Now we can use the 'Flow Super Agent' for questions that require reasoning and combining information. **You can change the `query` text in the cell below and rerun it to request a new analysis.**

In [None]:
async def perform_comparative_analysis(query: str):
    """Runs a query using the Flow Super Agent."""
    async with distiller_client(
        project=flow_project,
        uuid=uuid,
        executor_dict=flow_executor_dict,
    ) as dc:
        print(f"----\nQuery: {query}")
        responses = await dc.query(query=query)
        async for response in responses:
            await async_print(f"Role: {response.get('role', 'System')}\nContent: {response.get('content', '')}\n")

# Define your query here
analysis_query = "Provide a comparative analysis of the attached fiscal report."
await perform_comparative_analysis(analysis_query)

### Step 12: Customize the Flow Super Agent

Now it's your turn to experiment!

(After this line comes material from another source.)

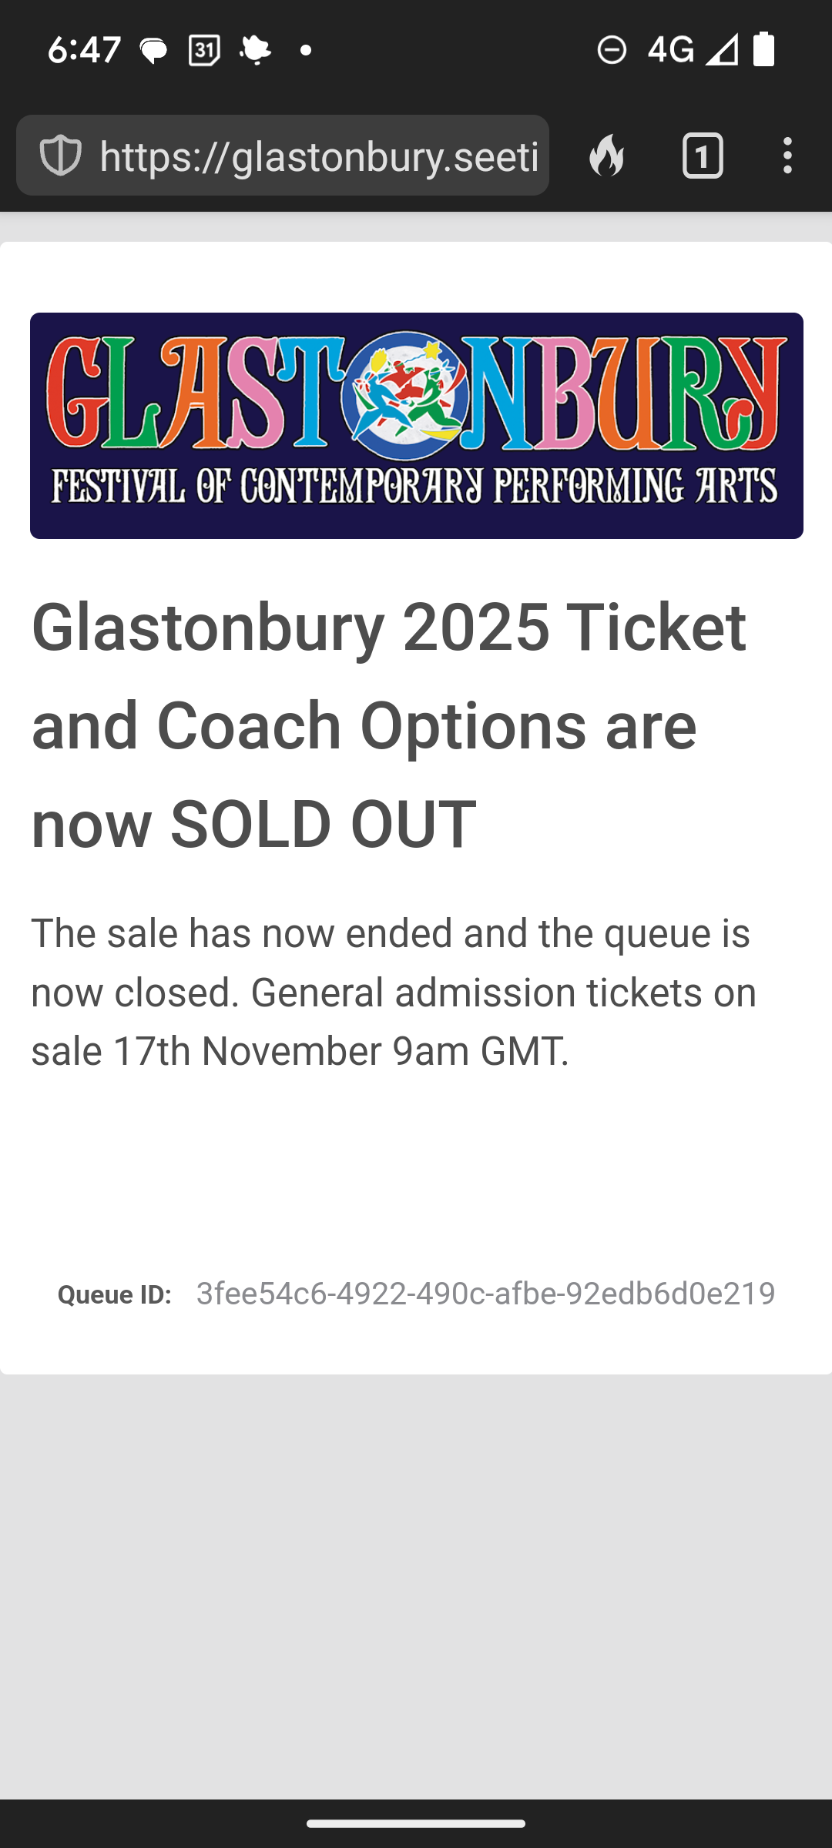
Task: Tap the fire button to clear data
Action: coord(606,156)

You can customize the behavior of the `FlowSuperAgent` by editing the `flow_super_agent.yaml` file.

To do this, use the file browser on the left panel of your Jupyter environment to find and open `flow_super_agent.yaml`. After you save your changes, you can rerun this notebook from **Step 9** to see your new workflow in action.

Here are a few ideas to get you started:

1.  **Change the Goal:** Modify the `goal` in the `Financial Analyst` super agent's config to focus on a different aspect, like "risk assessment" or "growth opportunities."
2.  **Add a New Agent:** Introduce a new `utility_agent`, like the [CriticalThinker Agent](https://sdk.airefinery.accenture.com/distiller/agent-library/utility_agents/criticalthinker/), to challenge the assumptions of the `Comparative Analysis Writer` before the final report is generated. You can find a full list of available agents in the [Agent Library](https://sdk.airefinery.accenture.com/distiller/agent-library/).
3.  **Modify the Flow:** Change the `next_step` for the existing agents. For example, have the `Market Analyst` also feed information directly to the `Competitor Analyst`.
4.  **Customize Leading Questions:** Edit the `leading_questions` for the `Comparative Analysis Writer` to change the structure and focus of the final report. For instance, add a question about the company's sustainability initiatives.
5.  **Simplify the Flow:** For a quicker analysis, remove one of the agents, like the `Competitor Analyst`, and adjust the `next_step` pointers accordingly to create a more direct path to the `Comparative Analysis Writer`.